Access to large datasets with multiple data modalities available is key to understanding AD and its biological underpinnings. This is not a new phenomenon, given initiatives such as the Alzheimer's Disease Sequencing Project Phenotype Harmonization Consortium (ADSP‐PHC). Although such large‐scale initiatives aim to harmonize imaging and genetic data from thousands of individuals across the disease continuum, our study complements these efforts by focusing on a deeply phenotyped, prospectively recruited European cohort in the earliest disease stages. The AMYPAD PNHS is uniquely characterized by harmonized amyloid PET acquisition and centralized image processing, coupled with closely aligned biomarker and genetic data, making this a strong dataset for carrying out the present and future genetic association analyses. To investigate early pathological amyloid burden at the genomic level, harmonization efforts were required for integrating the heterogeneous genotype array data from multiple parent cohorts. Our pipeline produced a harmonized genetic dataset, from data collected using different methodologies, suitable for investigating such genetic–endophenotype associations. First, principal component analysis confirmed that, despite the diverse origins of the data, individuals within the AMYPAD PNHS have a genetic profile similar to the broader European population. Second, the PRS derived from this harmonized dataset are largely overlapping, critical for the validity of cross‐cohort genetic analyses and supporting the generalizability of AMYPAD PNHS findings. Last, we standardized the AMYPAD PNHS PRS against those from the European 1000G Project individuals. This approach removes intra‐cohort standardization bias and provides a consistent framework for standardization, which is an important consideration for study replicability.

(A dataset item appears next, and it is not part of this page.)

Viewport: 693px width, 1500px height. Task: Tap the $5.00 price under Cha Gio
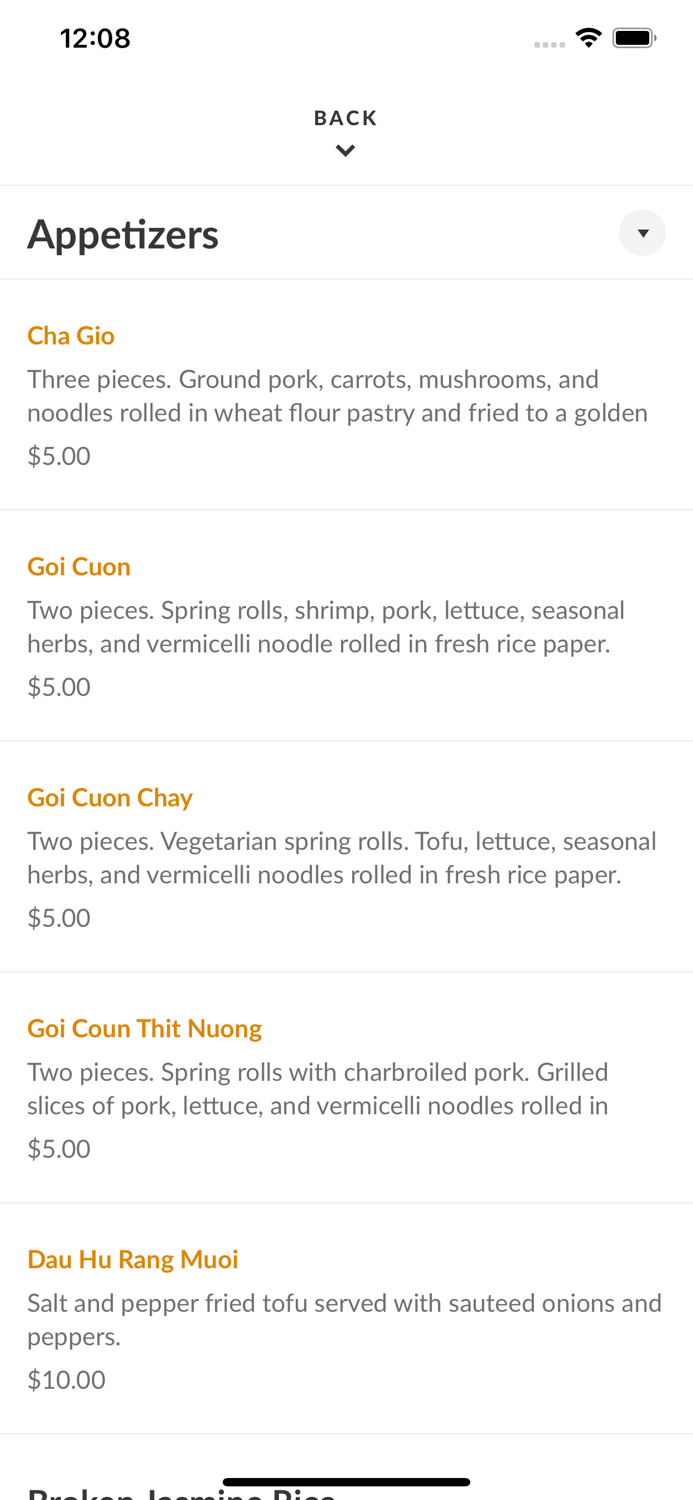click(58, 456)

The association between PRSs and AD susceptibility has been well documented over the last decade, for example, 24 , 25 , 26 , 27 , 28 , 29 where studies use AD susceptibility GWAS summary statistics to generate their scores. Similarly, studies that investigate the association of PRS with amyloid burden also use AD susceptibility GWAS summary statistics, which often capture a low variance explained despite the PRS being a significant predictor of amyloid deposition. 20 , 30 , 31 , 32 , 33 We have shown the strength of combining data from individual cohorts in finding associations between PRS and amyloid burden in the predementia phase of AD, using both AD susceptibility and CSF Aβ42 GWAS summary statistics. Indeed, the majority of the significant associations between PRS and amyloid burden emerged when analyzing the entire AMYPAD PNHS cohort as opposed to the individual parent cohorts, providing new insights into which PRS and corresponding summary statistics better predict amyloid burden.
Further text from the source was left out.